然どすべて汝を食ふ者は食はれすべて汝を虐ぐる者は皆とらはれ汝を掠むる者は掠められん凡て汝の物を奪ふ者は我これをして奪はるる事にあはしむべし
17 Want Ik zal u de gezondheid doen rijzen, en u van uw plagen genezen, spreekt de HEERE; omdat zij u noemen: De verdrevene. Het is Sion, zeggen zij; niemand vraagt naar haar.
ヱホバいふ我汝に膏藥を貼り汝の傷を醫さんそは人汝を棄られし者とよび尋る者なきシオンといへばなり
18 Zo zegt de HEERE: Ziet, Ik zal de gevangenis der tenten Jakobs wenden, en Mij over hun woningen ontfermen; en de stad zal herbouwd worden op haar hoop, en het paleis zal liggen naar zijn wijze.
ヱホバかくいふ視よわれかの擄移されたるヤコブの天幕をかへし其住居をあはれまん斯邑はその故の丘垤に建られん城には宜き樣に人住はん
19 En van hen zal dankzegging uitgaan, en een stem der spelenden; en Ik zal hen vermeerderen, en zij zullen niet verminderd worden, en Ik zal hen verheerlijken, en zij zullen niet gering worden.
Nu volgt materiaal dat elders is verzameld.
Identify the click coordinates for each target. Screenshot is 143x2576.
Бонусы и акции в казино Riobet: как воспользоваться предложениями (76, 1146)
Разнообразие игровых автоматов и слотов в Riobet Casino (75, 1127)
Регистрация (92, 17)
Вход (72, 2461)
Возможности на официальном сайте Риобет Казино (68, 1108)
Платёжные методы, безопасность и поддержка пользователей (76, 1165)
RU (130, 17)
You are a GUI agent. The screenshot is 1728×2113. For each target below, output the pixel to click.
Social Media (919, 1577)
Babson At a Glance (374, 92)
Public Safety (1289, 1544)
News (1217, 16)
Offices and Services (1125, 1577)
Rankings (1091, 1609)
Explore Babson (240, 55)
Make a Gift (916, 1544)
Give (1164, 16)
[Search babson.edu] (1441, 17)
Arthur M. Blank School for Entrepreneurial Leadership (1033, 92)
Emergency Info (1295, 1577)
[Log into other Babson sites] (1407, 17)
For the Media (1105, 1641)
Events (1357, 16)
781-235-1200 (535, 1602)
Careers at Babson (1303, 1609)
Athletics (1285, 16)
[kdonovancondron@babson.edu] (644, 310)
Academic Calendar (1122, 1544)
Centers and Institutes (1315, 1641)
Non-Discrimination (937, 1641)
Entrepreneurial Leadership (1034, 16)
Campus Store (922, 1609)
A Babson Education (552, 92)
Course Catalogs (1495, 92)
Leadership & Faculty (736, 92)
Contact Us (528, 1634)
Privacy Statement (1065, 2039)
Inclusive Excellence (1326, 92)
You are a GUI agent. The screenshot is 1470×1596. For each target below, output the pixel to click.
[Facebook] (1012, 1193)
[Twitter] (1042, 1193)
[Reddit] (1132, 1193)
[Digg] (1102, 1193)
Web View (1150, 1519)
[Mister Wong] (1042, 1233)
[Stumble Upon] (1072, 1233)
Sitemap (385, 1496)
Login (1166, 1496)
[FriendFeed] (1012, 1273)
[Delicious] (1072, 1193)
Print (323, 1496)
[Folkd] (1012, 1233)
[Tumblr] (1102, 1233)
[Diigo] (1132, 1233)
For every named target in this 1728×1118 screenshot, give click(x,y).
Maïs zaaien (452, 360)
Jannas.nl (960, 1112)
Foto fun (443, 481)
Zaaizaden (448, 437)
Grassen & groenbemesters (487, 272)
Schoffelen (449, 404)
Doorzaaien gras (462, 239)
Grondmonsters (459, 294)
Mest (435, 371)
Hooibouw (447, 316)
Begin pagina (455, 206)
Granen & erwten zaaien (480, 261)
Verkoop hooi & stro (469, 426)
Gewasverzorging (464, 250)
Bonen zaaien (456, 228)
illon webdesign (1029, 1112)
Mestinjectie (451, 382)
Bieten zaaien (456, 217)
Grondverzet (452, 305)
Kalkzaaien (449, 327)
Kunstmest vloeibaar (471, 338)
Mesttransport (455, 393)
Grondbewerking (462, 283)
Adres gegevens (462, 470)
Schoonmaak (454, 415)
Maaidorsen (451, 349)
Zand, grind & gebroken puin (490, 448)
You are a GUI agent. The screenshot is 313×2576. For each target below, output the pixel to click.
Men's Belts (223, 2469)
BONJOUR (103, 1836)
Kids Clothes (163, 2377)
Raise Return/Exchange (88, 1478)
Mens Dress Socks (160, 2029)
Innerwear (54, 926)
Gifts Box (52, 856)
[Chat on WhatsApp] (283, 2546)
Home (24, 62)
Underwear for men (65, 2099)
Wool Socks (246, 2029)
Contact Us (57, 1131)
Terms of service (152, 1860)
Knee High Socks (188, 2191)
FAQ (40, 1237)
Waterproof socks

感謝と歡樂者の聲とその中よりいでん我かれらを增ん彼ら少からじ我彼らを崇せん彼ら藐められじ
20 En zijn zonen zullen zijn als eertijds, en zijn gemeente zal voor Mijn aangezicht bevestigd worden; en Ik zal bezoeking doen over al zijn onderdrukkers.
其子は疇昔のごとくあらん其集會は我前に固く立ん凡かれを虐ぐる者は我これを罰せん
21 En zijn Heerlijke zal uit hem zijn, en zijn Heerser uit het midden van hem voortkomen; en Ik zal hem doen naderen, en hij zal tot Mij genaken; want wie is hij, die met zijn hart borg worde, om tot Mij te genaken? spreekt de HEERE.
其首領は本族よりいで其督者はその中よりいでん我彼をちかづけ彼に近かん誰かその生命を繋て我に近くものあらんやとヱホバいふ
22 En gij zult Mij tot een volk zijn, en Ik zal u tot een God zijn.
汝等は我民となり我は汝らの神とならん
23 Ziet, een onweder des HEEREN, een grimmigheid is uitgegaan, een aanhoudend onweder; het zal blijven op het hoofd der goddelozen.
みよヱホバの暴風あり怒と旋轉風いでて惡人の首をうたん
24 De hittigheid van des HEEREN toorn zal zich niet afwenden, totdat Hij gedaan, en totdat Hij daargesteld zal hebben de gedachten Zijns harten; in het laatste der dagen zult gij daarop letten.